## TASK DATA

- Opening Delimiter -

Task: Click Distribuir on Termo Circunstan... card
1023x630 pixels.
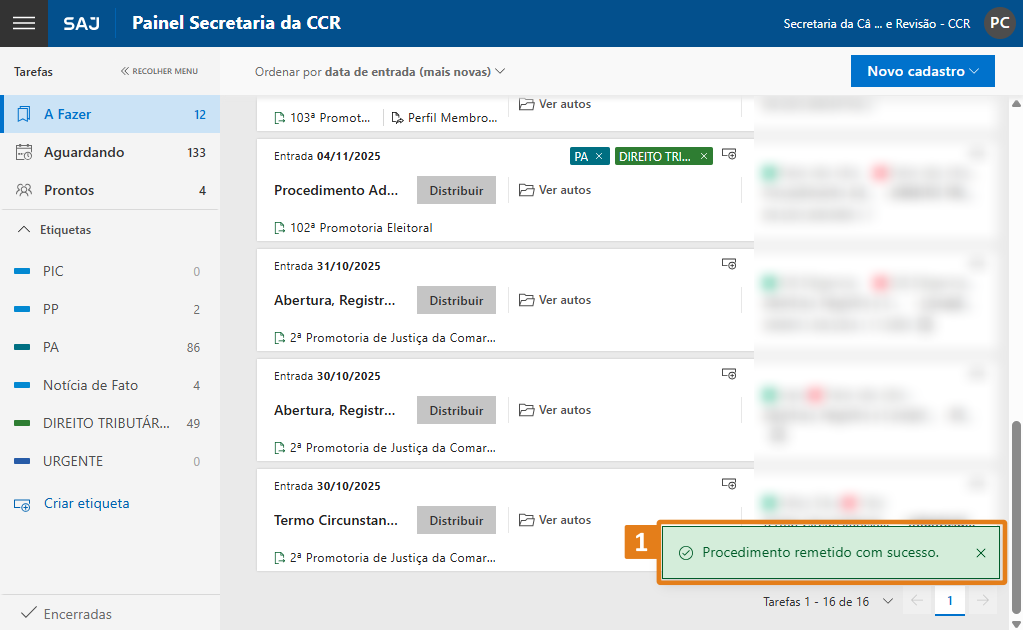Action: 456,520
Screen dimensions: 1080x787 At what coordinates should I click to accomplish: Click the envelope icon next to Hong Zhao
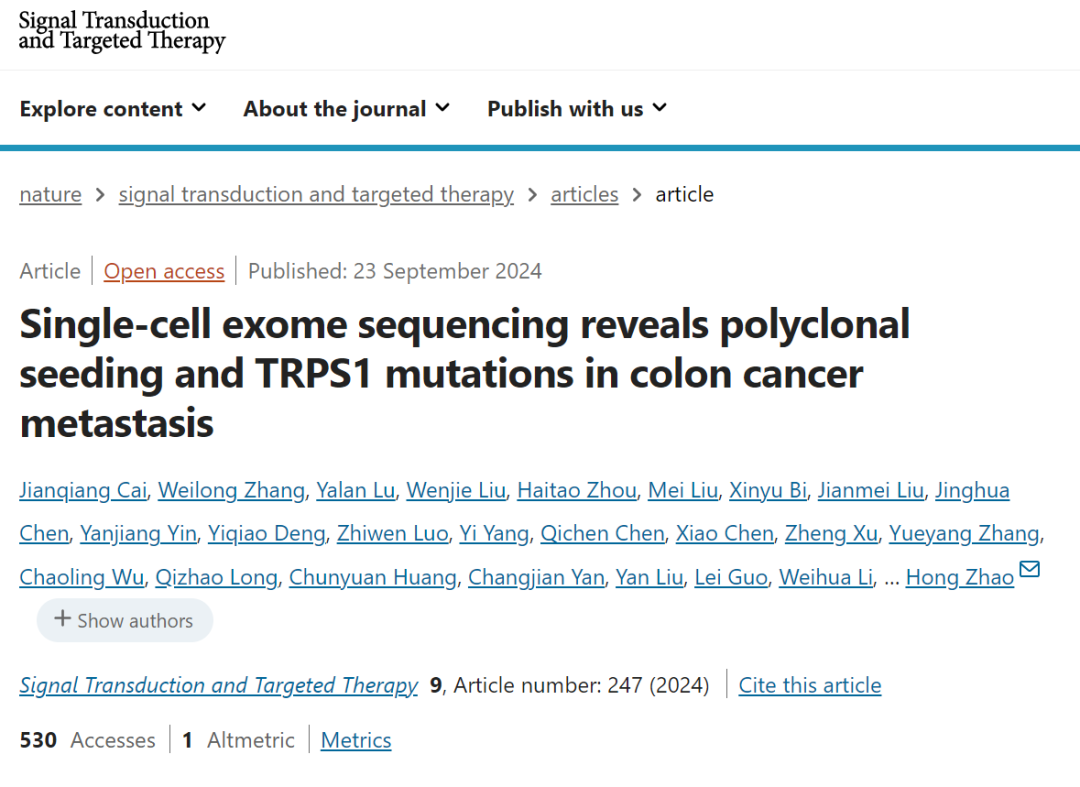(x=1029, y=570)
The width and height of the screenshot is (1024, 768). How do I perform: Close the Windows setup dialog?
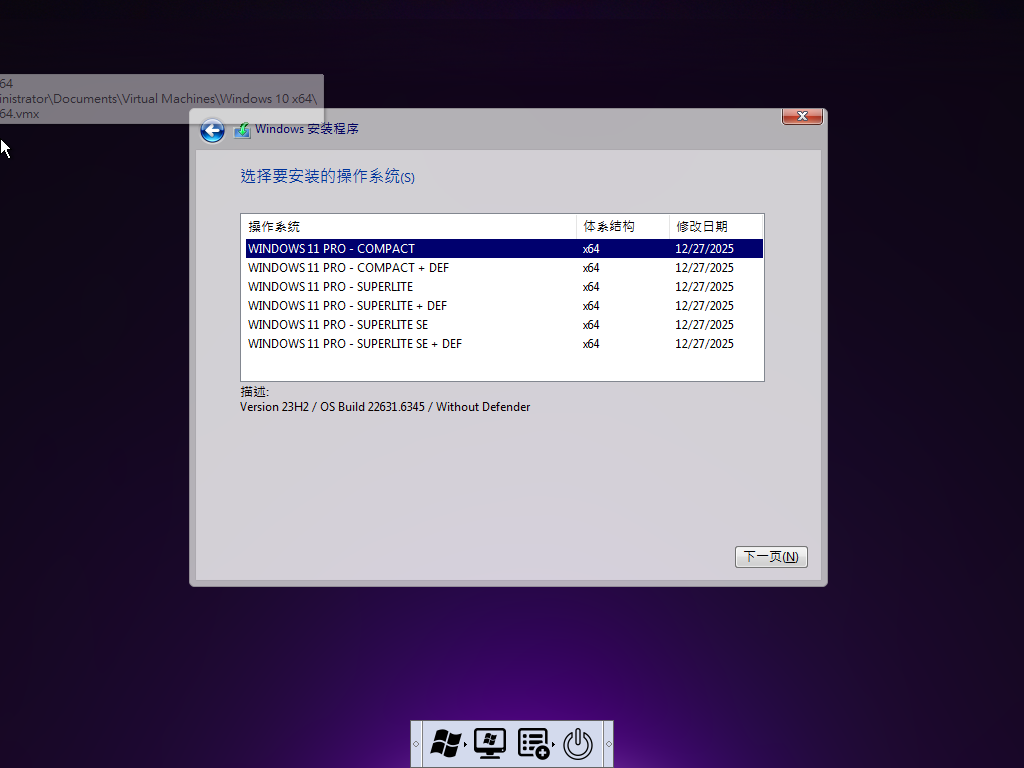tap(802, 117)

- Closing Delimiter -

## WHAT THE TASK ASKS
Give back each of the records above word for word, apart from the pictures.

## TASK SOLUTION
Task: Click Distribuir on Termo Circunstan... card
1023x630 pixels.
Action: 456,520
Screen dimensions: 1080x787 At what coordinates should I click to accomplish: Click the envelope icon next to Hong Zhao
(x=1029, y=570)
The width and height of the screenshot is (1024, 768). How do I perform: Close the Windows setup dialog?
tap(802, 117)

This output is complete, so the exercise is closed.